### Exercise objective
Return the data verbatim, from its first line up to and including the line that contains "Looking at the screenshot, I should pos(761,398).".

** Start of Given data **

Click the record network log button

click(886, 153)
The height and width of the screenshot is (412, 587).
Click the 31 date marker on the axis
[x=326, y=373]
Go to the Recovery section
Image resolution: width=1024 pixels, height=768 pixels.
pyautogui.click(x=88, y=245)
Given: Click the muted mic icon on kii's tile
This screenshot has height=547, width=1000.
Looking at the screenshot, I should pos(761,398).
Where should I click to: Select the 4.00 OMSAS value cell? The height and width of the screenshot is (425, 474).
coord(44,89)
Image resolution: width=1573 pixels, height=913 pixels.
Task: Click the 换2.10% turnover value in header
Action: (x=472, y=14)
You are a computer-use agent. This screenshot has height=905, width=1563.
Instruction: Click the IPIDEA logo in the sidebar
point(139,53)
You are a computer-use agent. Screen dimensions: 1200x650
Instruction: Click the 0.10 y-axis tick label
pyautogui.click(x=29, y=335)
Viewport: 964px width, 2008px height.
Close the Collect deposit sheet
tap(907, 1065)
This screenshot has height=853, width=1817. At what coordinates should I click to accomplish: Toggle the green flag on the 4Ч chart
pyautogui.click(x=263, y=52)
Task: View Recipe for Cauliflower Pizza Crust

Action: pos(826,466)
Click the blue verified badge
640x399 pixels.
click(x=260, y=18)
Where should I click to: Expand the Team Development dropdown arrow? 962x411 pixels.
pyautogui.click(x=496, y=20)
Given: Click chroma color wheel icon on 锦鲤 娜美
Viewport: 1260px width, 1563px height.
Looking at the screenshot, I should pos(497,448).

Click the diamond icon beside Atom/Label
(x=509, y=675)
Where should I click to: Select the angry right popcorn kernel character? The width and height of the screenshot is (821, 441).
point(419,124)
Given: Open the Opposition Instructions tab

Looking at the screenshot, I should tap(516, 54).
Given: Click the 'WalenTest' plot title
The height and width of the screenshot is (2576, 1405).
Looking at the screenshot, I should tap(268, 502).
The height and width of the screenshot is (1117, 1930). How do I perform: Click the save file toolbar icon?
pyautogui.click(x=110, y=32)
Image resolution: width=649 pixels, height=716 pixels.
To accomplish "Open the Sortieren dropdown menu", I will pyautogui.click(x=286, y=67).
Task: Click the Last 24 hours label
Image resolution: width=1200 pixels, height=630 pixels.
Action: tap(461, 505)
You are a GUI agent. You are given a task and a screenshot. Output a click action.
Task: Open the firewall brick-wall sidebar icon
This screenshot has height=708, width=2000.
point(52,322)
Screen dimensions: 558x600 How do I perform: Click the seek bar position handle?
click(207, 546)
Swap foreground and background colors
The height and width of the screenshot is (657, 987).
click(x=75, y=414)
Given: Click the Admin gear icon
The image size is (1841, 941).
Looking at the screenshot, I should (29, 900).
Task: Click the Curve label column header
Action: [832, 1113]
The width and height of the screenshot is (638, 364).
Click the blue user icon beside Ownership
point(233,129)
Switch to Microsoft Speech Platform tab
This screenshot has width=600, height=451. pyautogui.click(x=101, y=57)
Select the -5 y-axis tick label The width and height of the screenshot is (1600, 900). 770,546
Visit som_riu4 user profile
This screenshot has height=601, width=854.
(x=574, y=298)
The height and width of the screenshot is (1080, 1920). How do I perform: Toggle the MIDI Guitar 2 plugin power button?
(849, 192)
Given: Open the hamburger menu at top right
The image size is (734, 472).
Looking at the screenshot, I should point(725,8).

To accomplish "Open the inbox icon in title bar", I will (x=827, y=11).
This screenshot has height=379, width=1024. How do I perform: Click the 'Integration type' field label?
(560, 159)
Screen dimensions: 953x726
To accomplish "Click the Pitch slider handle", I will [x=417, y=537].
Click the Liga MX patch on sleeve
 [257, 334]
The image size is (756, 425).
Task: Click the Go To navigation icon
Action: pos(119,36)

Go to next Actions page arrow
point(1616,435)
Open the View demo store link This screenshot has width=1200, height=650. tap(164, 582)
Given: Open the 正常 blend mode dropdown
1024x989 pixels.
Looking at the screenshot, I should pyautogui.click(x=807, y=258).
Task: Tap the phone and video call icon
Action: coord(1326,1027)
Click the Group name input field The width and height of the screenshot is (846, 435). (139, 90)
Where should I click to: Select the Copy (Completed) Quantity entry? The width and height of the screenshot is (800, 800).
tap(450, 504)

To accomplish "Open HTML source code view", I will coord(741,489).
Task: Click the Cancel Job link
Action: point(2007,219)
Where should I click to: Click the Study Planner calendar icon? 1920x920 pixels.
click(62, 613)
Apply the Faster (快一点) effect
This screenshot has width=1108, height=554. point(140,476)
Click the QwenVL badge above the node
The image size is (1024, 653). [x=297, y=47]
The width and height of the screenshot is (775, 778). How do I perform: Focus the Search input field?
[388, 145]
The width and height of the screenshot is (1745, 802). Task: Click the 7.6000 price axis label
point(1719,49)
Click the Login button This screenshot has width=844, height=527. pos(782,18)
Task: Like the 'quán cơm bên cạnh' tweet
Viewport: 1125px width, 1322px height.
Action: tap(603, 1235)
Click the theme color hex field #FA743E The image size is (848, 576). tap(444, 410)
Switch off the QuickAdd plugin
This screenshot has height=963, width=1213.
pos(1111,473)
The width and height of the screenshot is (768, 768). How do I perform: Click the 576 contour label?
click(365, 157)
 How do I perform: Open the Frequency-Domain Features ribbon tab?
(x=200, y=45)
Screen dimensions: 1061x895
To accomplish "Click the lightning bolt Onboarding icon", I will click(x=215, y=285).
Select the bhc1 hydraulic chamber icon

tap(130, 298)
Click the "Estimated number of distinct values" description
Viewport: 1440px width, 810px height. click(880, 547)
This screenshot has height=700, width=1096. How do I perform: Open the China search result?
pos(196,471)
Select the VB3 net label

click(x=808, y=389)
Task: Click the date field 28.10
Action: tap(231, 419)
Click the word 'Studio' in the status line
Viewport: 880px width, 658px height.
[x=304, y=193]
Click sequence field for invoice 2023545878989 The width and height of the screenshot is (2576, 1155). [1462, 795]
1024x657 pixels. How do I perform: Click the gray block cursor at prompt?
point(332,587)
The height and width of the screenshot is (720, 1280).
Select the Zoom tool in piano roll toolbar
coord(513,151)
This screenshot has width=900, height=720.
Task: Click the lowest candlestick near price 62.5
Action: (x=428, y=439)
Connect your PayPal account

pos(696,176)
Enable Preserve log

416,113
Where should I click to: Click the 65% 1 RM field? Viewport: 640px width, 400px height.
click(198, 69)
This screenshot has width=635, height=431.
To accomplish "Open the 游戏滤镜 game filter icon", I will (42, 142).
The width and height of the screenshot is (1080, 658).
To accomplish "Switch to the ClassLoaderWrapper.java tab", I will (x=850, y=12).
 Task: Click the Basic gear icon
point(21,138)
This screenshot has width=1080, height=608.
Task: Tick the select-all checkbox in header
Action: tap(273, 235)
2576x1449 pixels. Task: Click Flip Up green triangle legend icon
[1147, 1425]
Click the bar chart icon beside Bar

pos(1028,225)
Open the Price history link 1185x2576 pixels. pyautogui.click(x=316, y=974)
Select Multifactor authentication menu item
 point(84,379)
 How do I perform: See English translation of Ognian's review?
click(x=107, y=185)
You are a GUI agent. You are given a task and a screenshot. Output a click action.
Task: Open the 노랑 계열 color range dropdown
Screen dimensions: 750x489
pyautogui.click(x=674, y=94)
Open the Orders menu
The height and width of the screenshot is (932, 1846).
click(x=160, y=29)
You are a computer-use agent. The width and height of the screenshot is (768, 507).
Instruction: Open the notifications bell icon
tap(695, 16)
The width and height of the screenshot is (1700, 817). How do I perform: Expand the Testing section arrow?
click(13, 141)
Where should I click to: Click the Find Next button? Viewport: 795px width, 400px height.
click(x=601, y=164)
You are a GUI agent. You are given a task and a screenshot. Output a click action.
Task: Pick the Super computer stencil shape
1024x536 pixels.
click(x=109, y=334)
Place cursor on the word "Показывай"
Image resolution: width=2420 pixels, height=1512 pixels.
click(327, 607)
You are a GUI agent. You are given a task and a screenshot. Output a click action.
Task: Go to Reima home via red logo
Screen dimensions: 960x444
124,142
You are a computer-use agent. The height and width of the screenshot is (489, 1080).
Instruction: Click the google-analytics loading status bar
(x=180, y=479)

** End of Given data **

### Output of the exercise
Click the record network log button

click(886, 153)
The height and width of the screenshot is (412, 587).
Click the 31 date marker on the axis
[x=326, y=373]
Go to the Recovery section
Image resolution: width=1024 pixels, height=768 pixels.
pyautogui.click(x=88, y=245)
Given: Click the muted mic icon on kii's tile
This screenshot has height=547, width=1000.
Looking at the screenshot, I should pos(761,398).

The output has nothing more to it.